Спал он как убитый. В безмолвии комендантского часа он услышал взволнованный шепот, первые аккорды на струнах, настроенных предрассветным холодком, и, наконец, песню из тех, что пелись прежде. Без десяти пять он проснулся и снова понял, что живет. Величественно приподнявшись, он сел, потер глаза и подумал; «Пятница, двадцать первое октября». А потом, вспомнив, сказал вслух:
– Святой Илларион.
Не умываясь и не помолившись, оделся. Застегнув одну за другой все пуговицы сутаны, обулся в потрескавшиеся ботинки на каждый день, у которых уже отрывались подошвы. Отворив дверь и увидев за ней свои туберозы, вспомнил строку песни.

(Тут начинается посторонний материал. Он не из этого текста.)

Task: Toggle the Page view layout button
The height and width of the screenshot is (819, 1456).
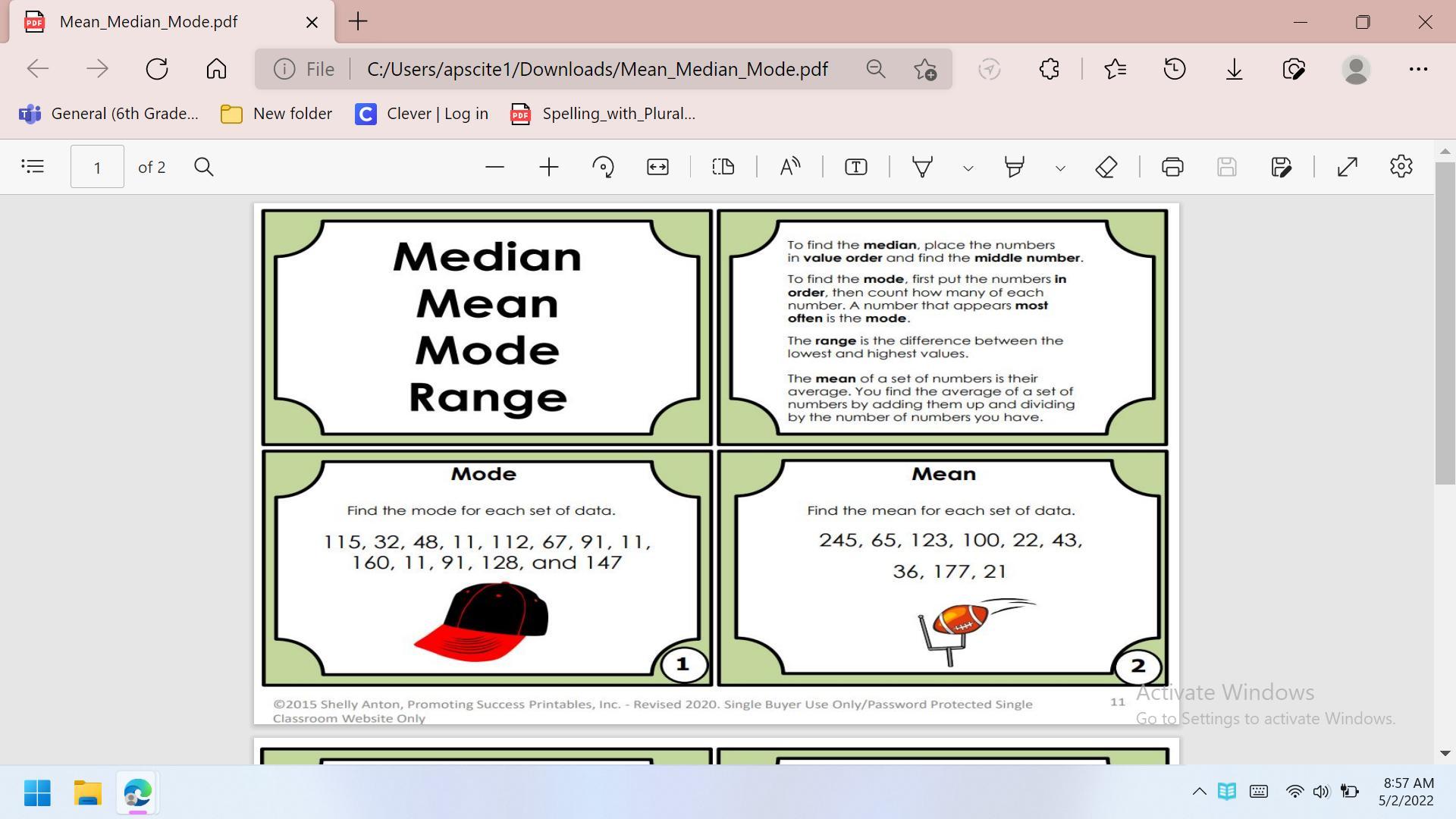Action: coord(723,167)
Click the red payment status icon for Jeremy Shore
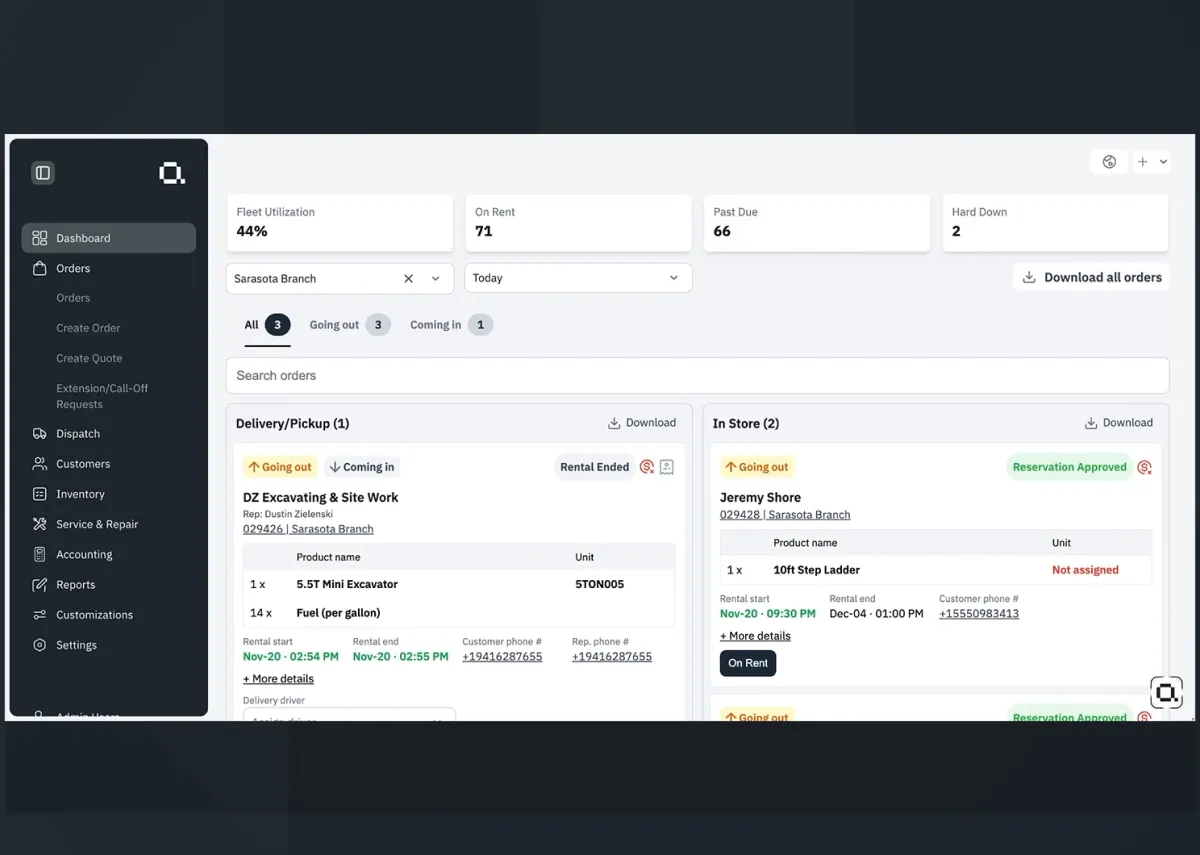The width and height of the screenshot is (1200, 855). pos(1144,466)
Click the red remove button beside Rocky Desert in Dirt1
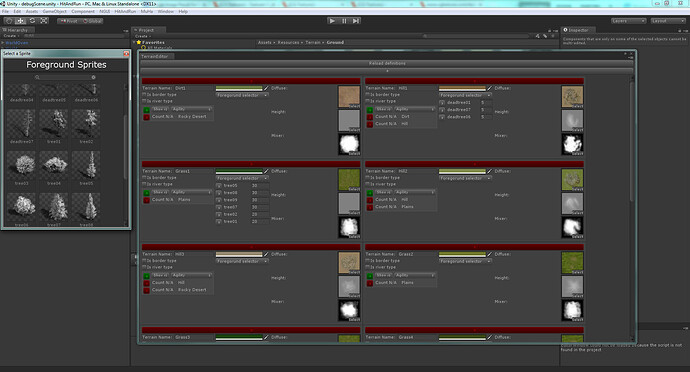 (147, 117)
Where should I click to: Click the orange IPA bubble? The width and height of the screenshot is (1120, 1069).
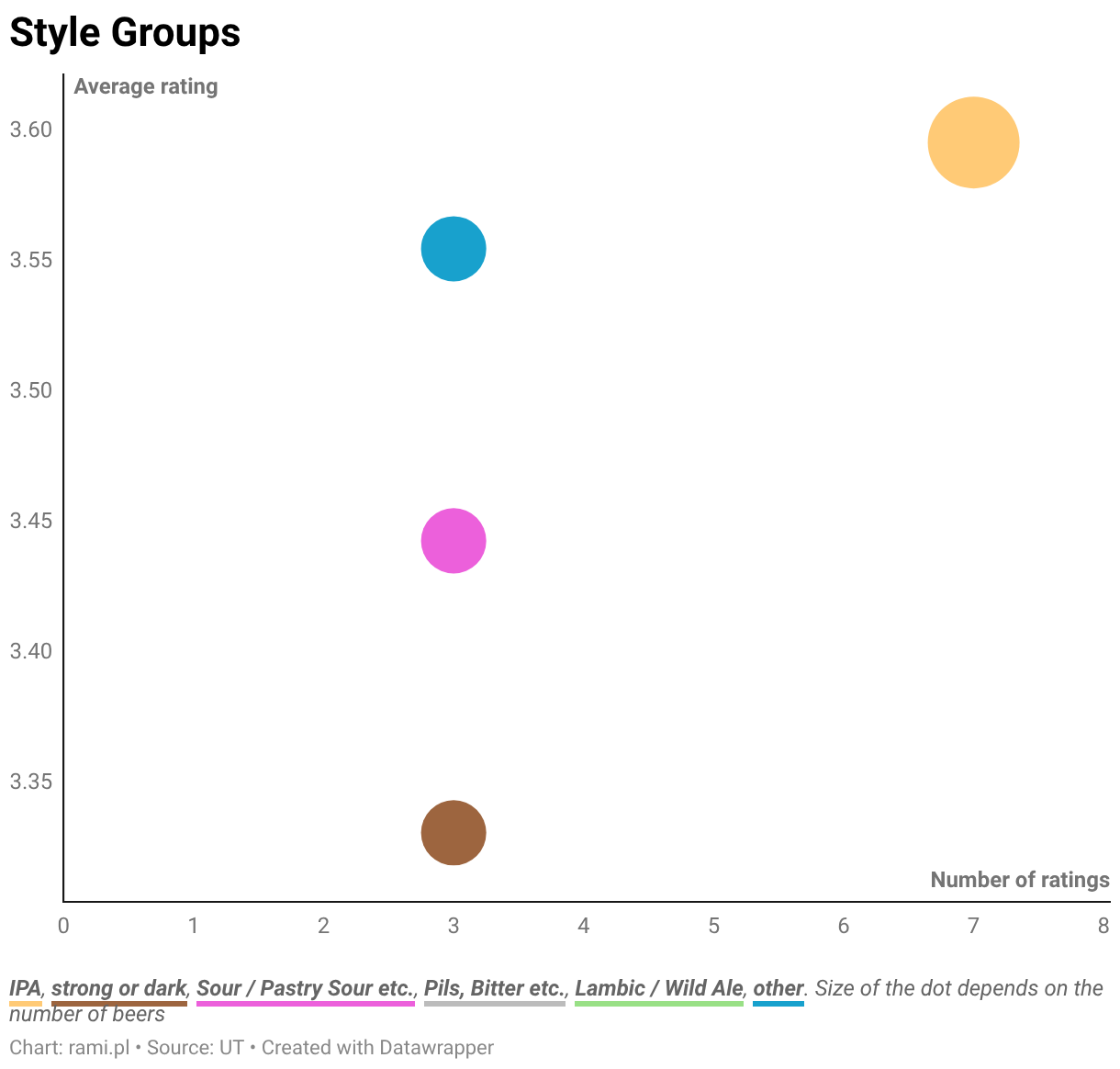point(973,142)
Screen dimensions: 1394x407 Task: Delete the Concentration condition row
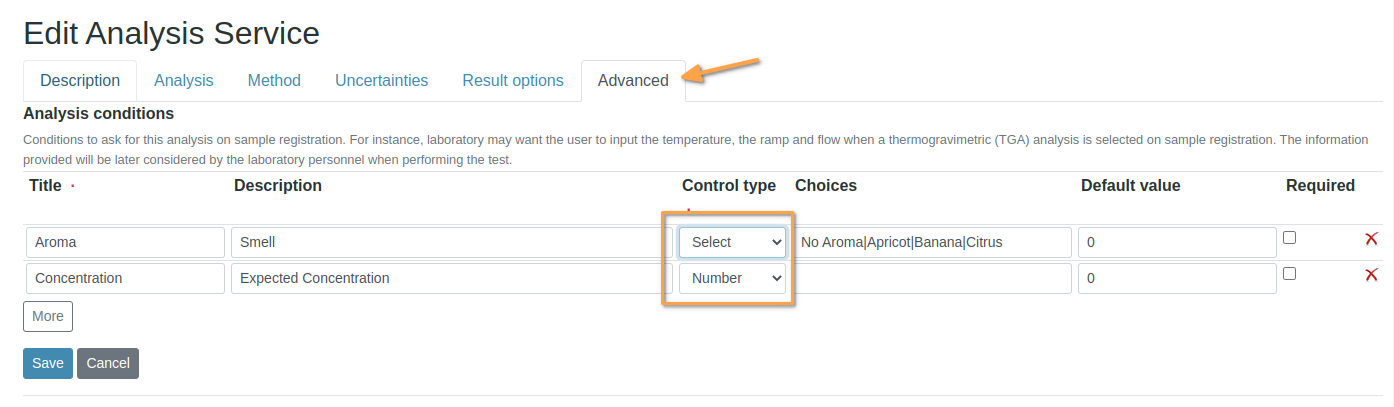point(1371,275)
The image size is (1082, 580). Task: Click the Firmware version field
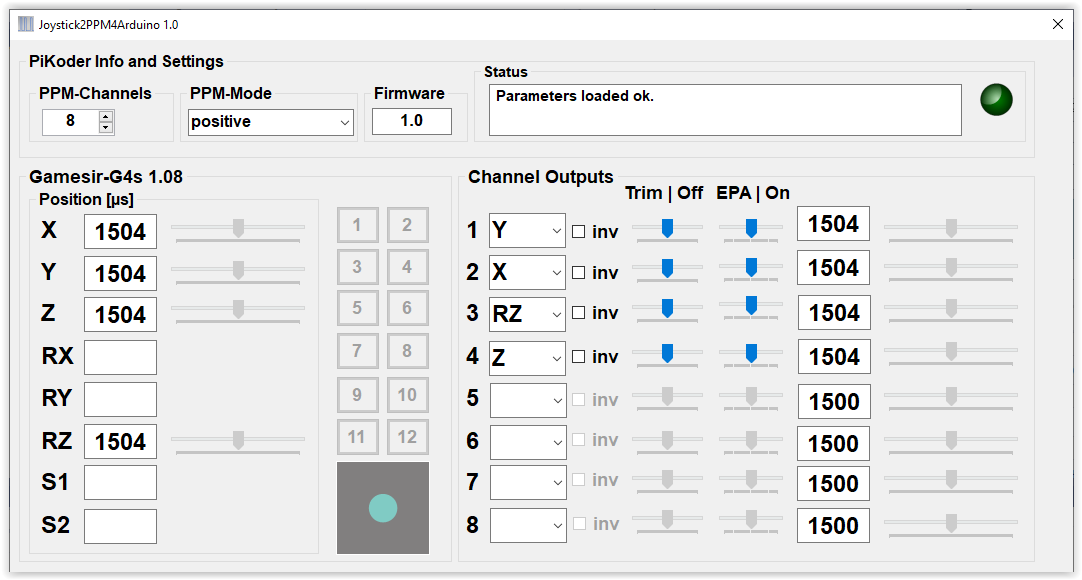point(411,121)
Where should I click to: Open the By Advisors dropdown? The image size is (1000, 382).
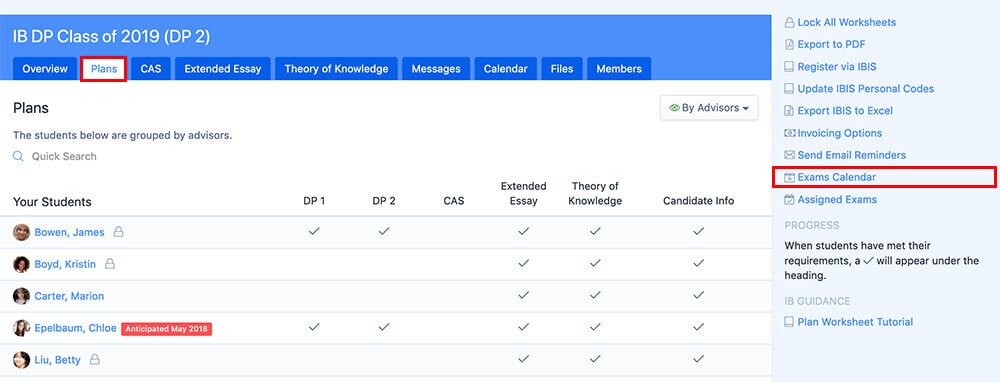709,108
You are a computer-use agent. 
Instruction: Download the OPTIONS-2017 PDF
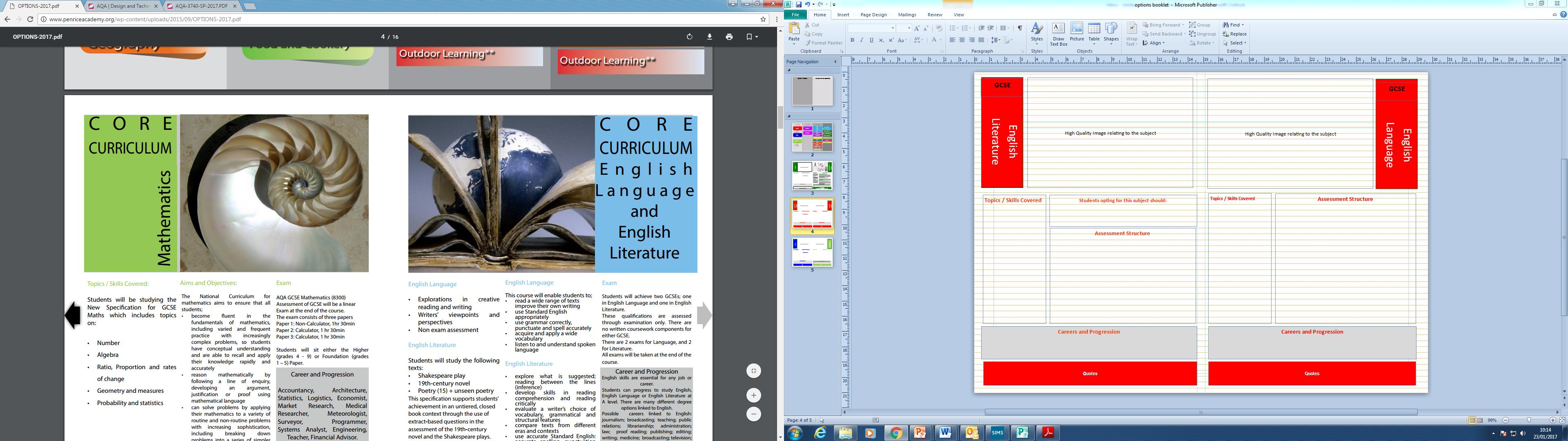[x=709, y=37]
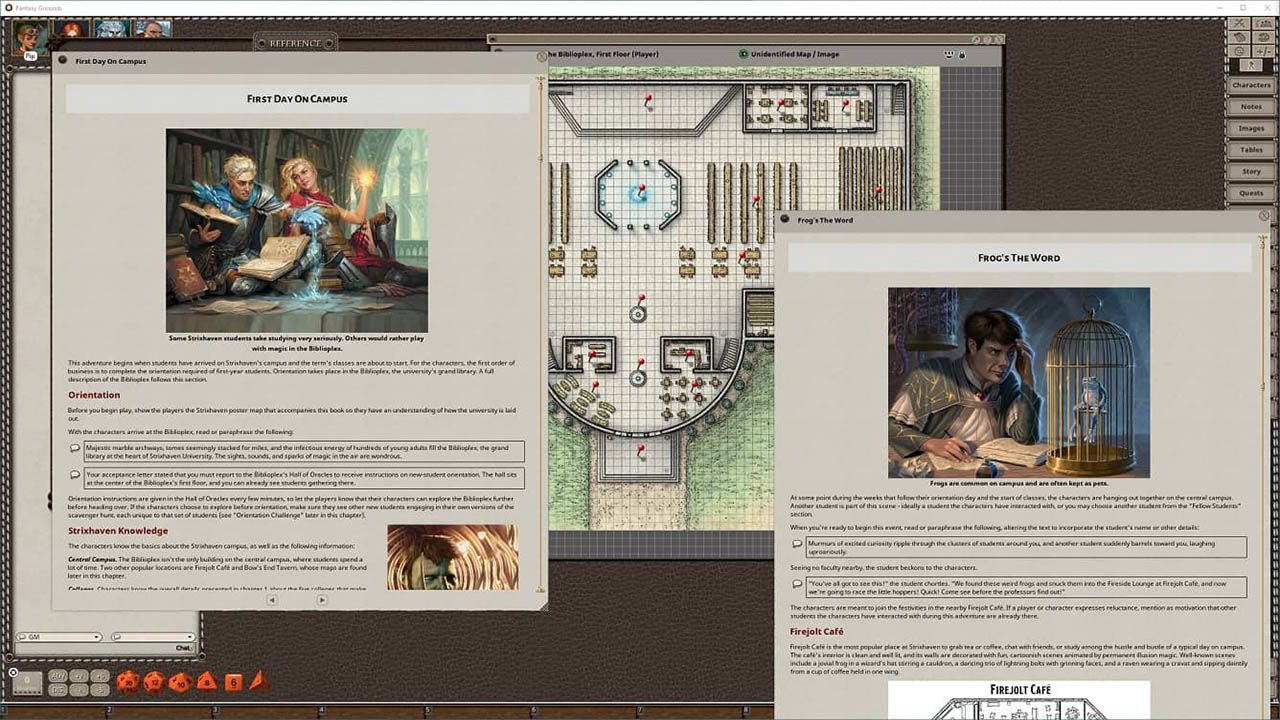Choose the d4 die
This screenshot has height=720, width=1280.
(x=258, y=681)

– «И там я останусь до смерти», – вздохнул он.
Мина сильным толчком приоткрыла дверь церкви в тот самый миг, когда он в первый раз ударил в колокол. Подойдя к чаше со святой водой, она увидела, что мышеловки по-прежнему открыты и сыр в них цел. Падре отворил входную дверь до конца.
– Пусто, – сказала Мина, встряхнув картонную коробку. – Сегодня ни одна не попалась.
Но падре Анхель ее не слышал. Словно оповещая, что и в этом году, несмотря на все, в назначенный срок придет декабрь, рождался ослепительно ясный день. Никогда еще падре не ощущал так остро молчания Пастора.
– Ночью была серенада, – сказал он.
– Да, винтовочная, – отозвалась Мина. – Недавно только перестали стрелять.
Падре впервые на нее посмотрел. На ней, невероятно бледной, как ее слепая бабушка, тоже была голубая лента светской конгрегации, но в отличие от Тринидад, которая была немного мужеподобной, в ней начинала расцветать женщина.
– Где?
– Везде, – ответила Мина. – Будто с ума посходили, разыскивая листовки. Говорят, в парикмахерской случайно подняли пол и нашли там оружие. Тюрьма переполнена, но говорят, что мужчины бегут в лес и кругом партизаны.
Падре Анхель вздохнул.
– А я ничего не слышал, – сказал он и двинулся в глубину церкви.
Она молча последовала за ним к алтарю.
– И это еще не все, – продолжала Мина. – Хотя был комендантский час и стреляли, ночью снова…
Падре Анхель остановился и, прищурившись, посмотрел на нее прозрачными голубыми глазами. Мина, с пустой коробкой под мышкой, остановилась тоже и, нервно улыбнувшись, договорила.